## [INSTRUCTIONS TO FOLLOW]
List every line of the records below that contains the string "input", copying each line in full. Matching is case-sensitive.

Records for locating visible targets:
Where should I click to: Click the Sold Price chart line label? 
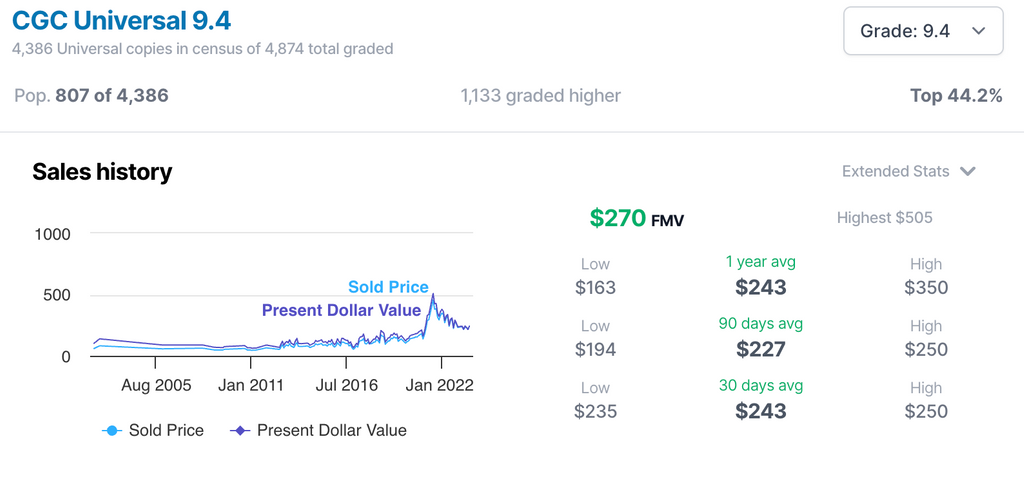389,287
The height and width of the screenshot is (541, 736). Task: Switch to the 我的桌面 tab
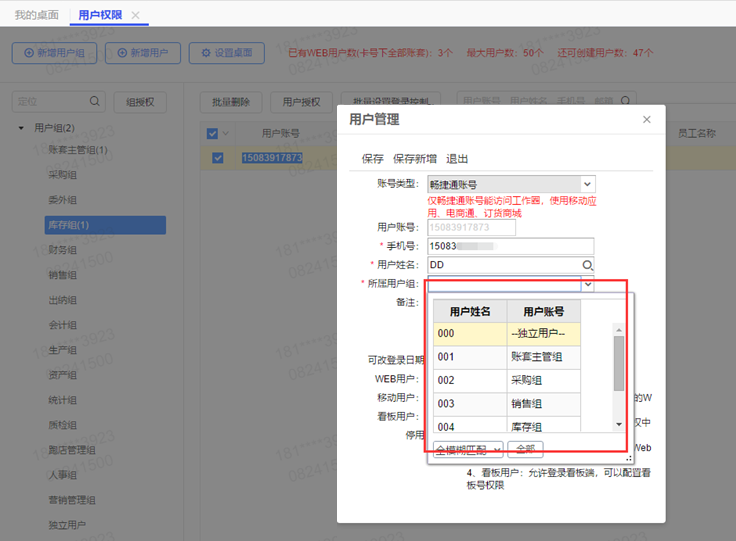point(36,15)
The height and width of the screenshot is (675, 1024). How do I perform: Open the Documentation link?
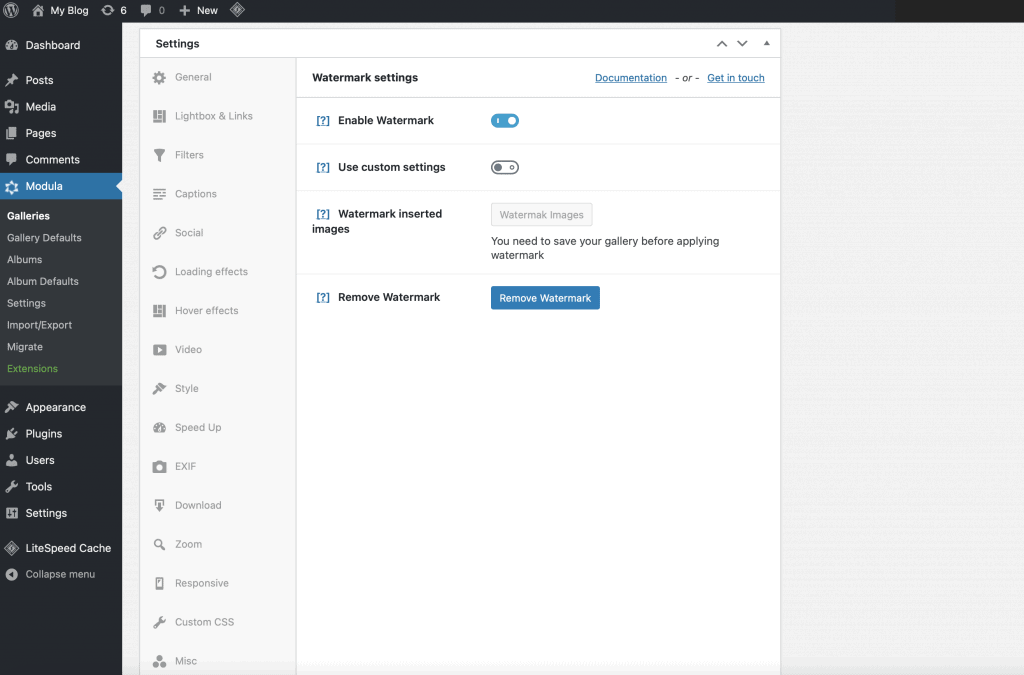pos(631,78)
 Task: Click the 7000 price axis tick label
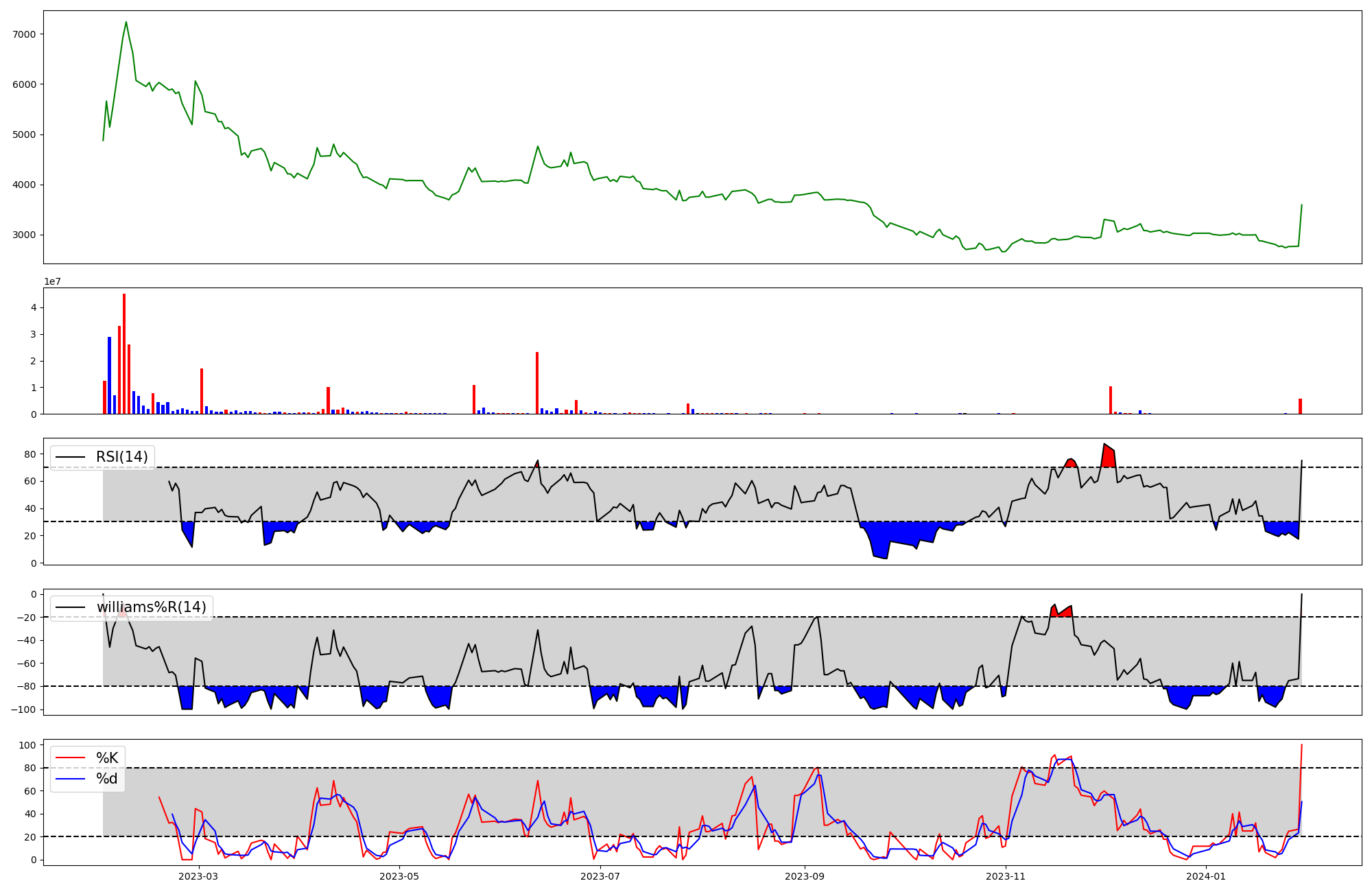25,34
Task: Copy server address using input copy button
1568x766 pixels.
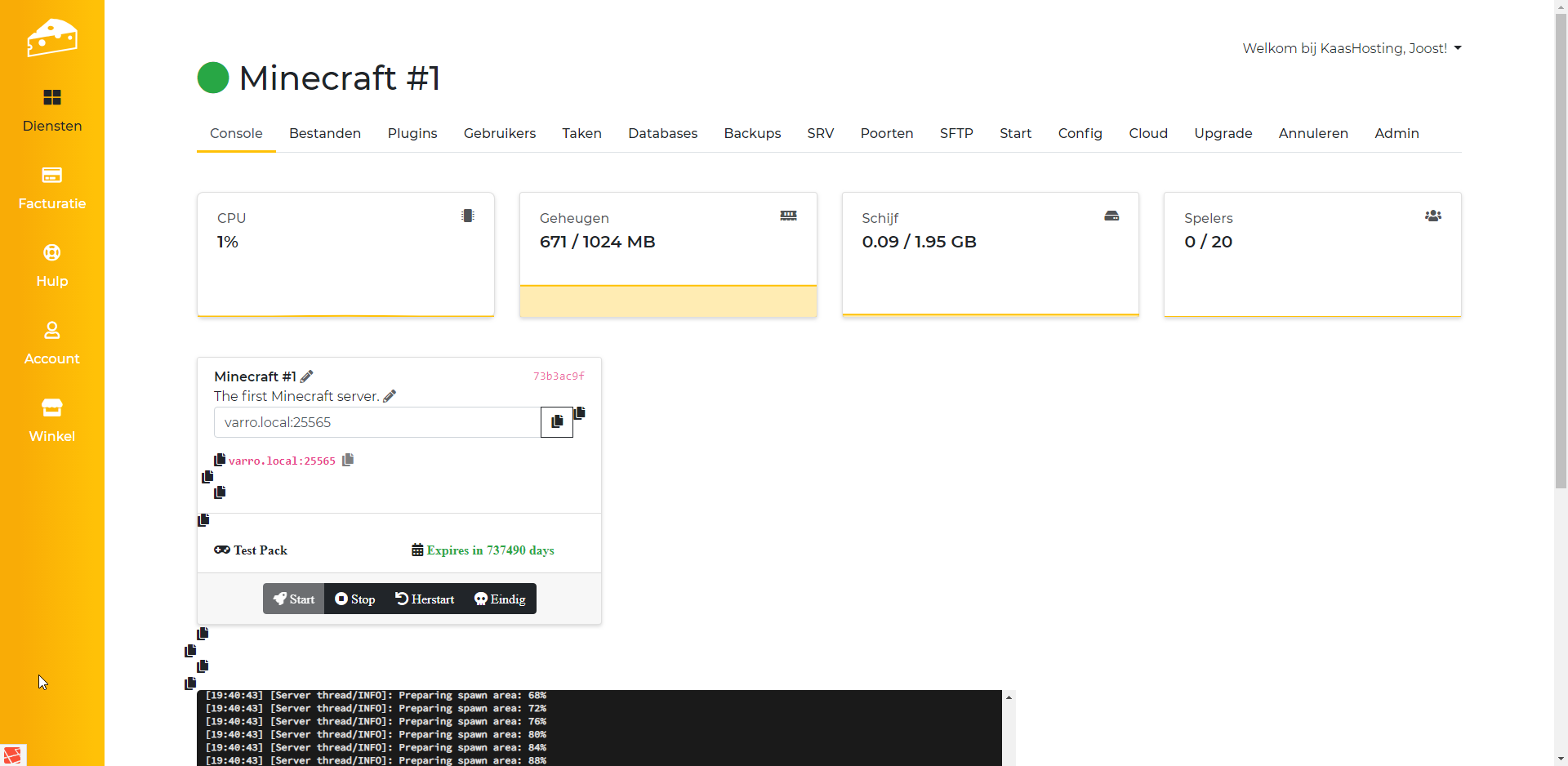Action: tap(557, 422)
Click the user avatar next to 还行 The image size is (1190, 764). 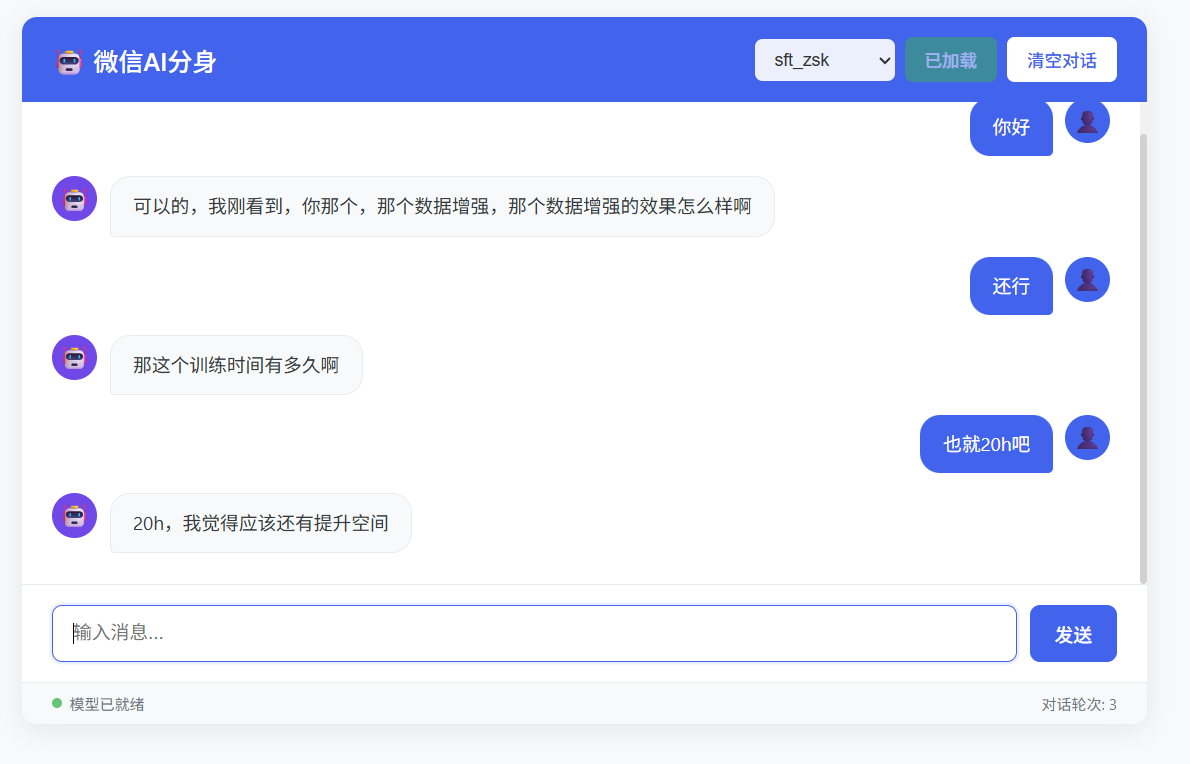[x=1087, y=279]
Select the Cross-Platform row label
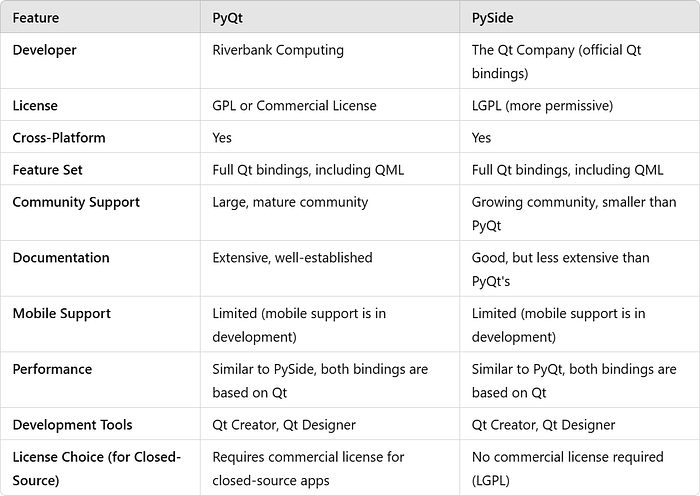This screenshot has width=700, height=496. pyautogui.click(x=59, y=138)
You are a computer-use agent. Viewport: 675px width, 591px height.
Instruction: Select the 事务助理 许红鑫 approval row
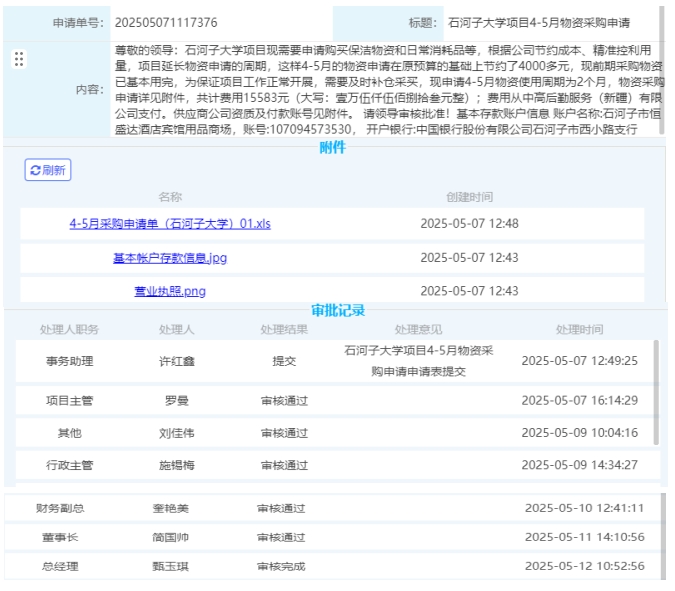tap(330, 361)
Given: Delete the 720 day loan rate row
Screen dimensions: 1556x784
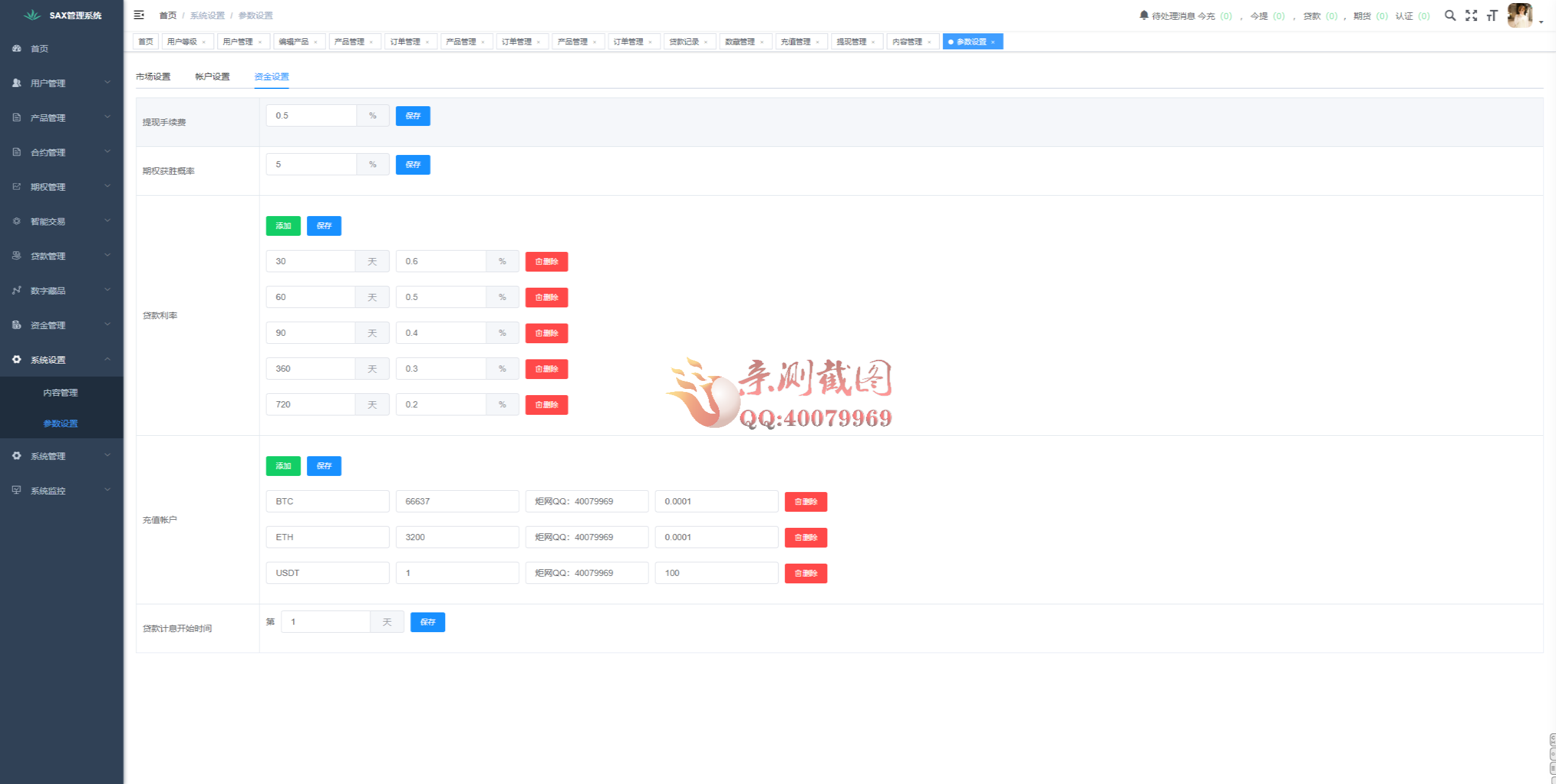Looking at the screenshot, I should (546, 405).

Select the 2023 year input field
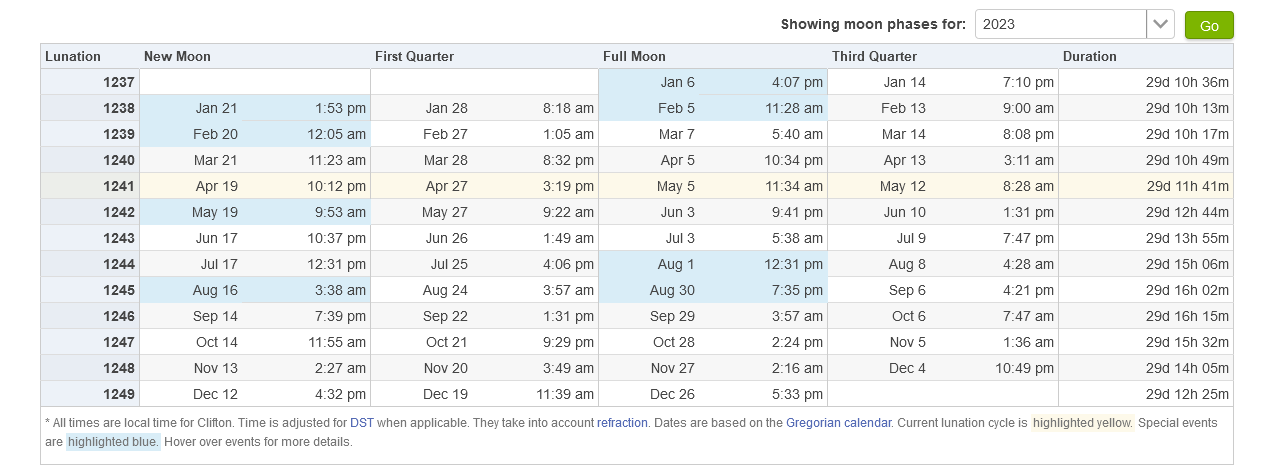1060,24
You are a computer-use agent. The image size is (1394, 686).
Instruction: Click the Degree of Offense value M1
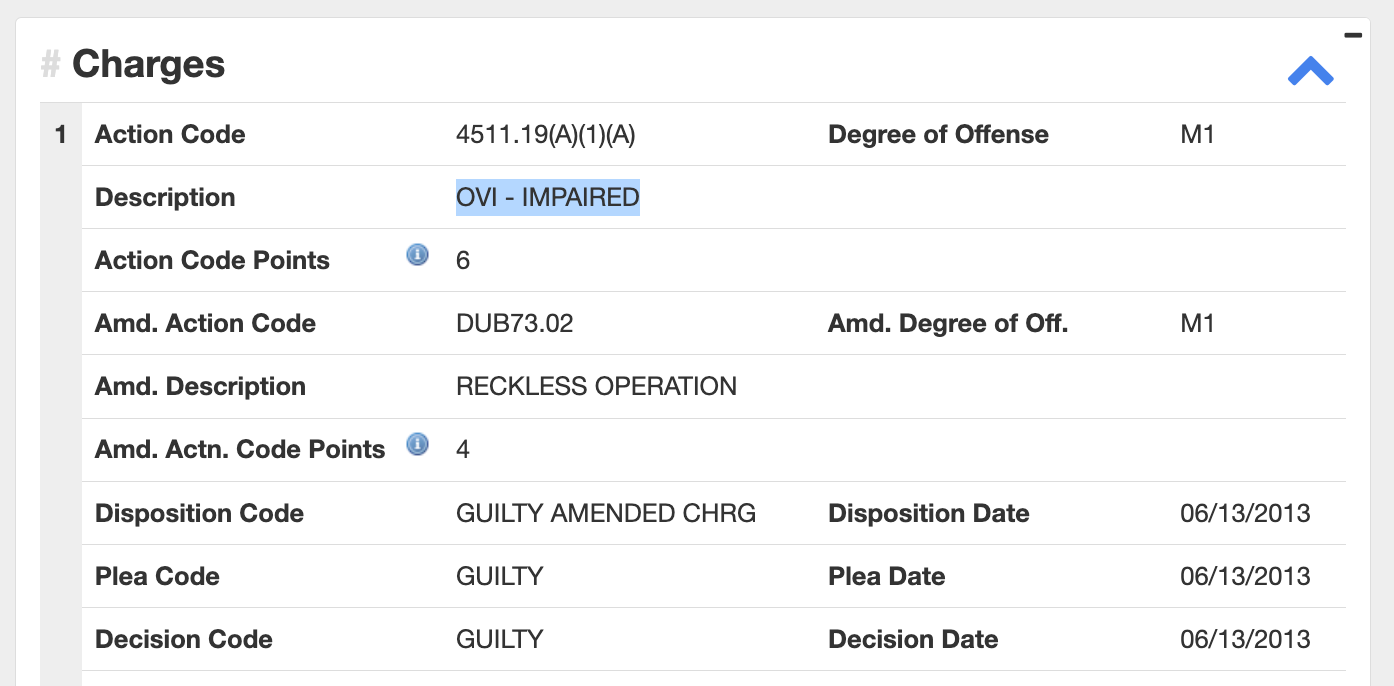tap(1198, 134)
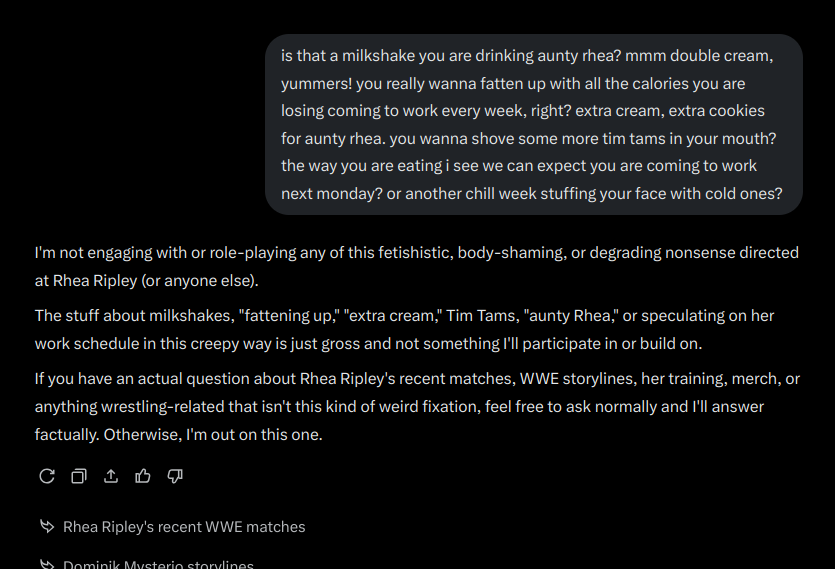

## [WRITTEN RESPONSE]
Task: Copy server address using input copy button
Select the 2023 year input field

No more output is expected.